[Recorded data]
━━━━━━━━

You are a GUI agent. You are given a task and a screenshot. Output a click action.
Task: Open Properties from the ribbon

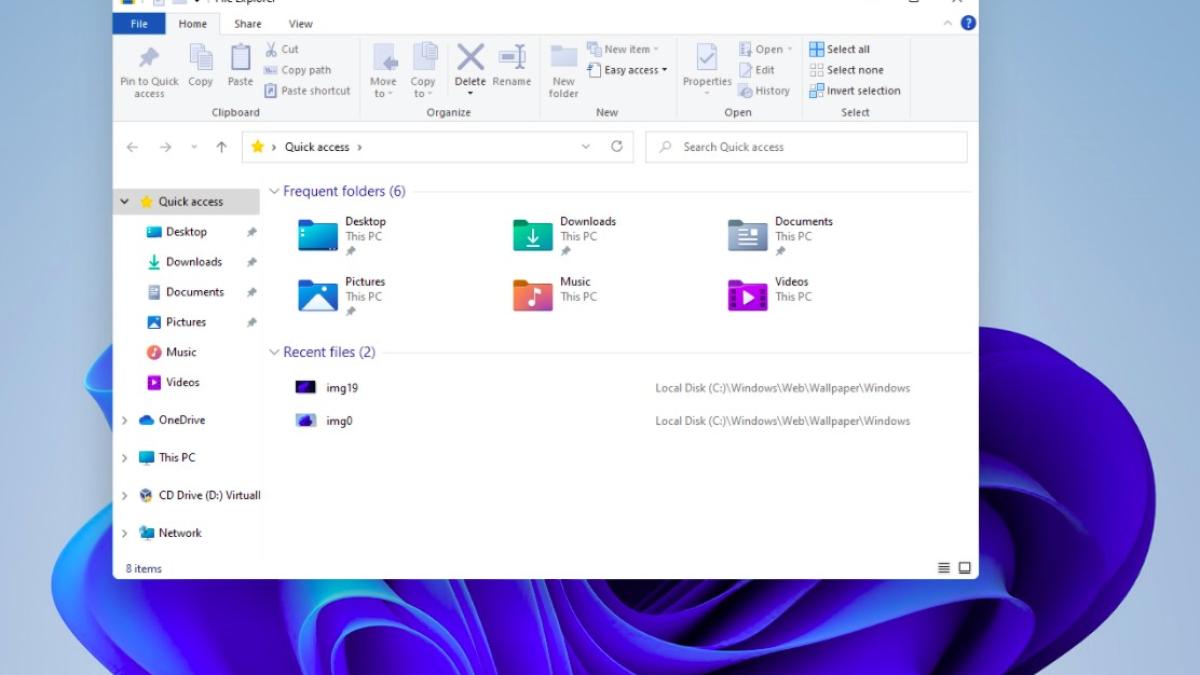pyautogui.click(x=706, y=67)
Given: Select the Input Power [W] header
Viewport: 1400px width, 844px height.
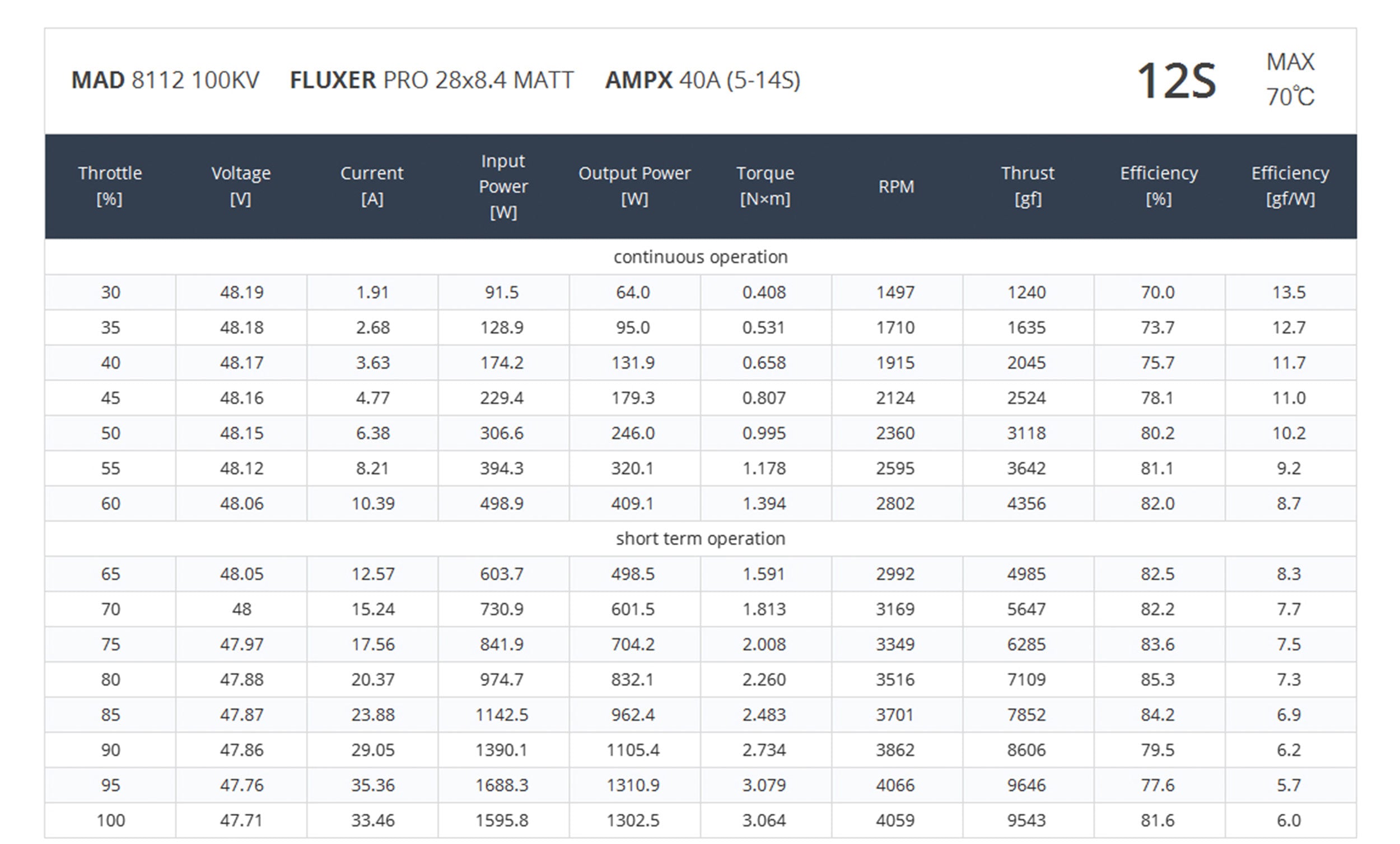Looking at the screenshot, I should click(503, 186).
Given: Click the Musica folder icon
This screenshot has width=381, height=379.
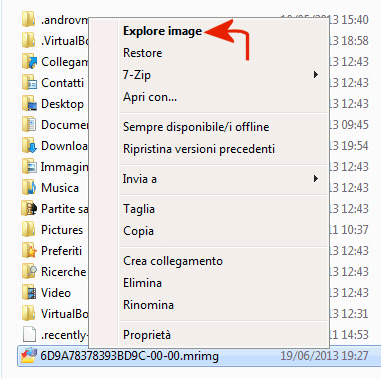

━━━━━━━━

*Exercise details*. In the copy, include no pictures; otherwise transcribe the entries exactly.

*Reply to the task*.
You are a GUI agent. You are given a task and a screenshot. Output a click action.
Task: Open Properties from the ribbon

pyautogui.click(x=706, y=67)
Given: Select the Input Power [W] header
Viewport: 1400px width, 844px height.
Looking at the screenshot, I should click(503, 186).
Given: Click the Musica folder icon
This screenshot has width=381, height=379.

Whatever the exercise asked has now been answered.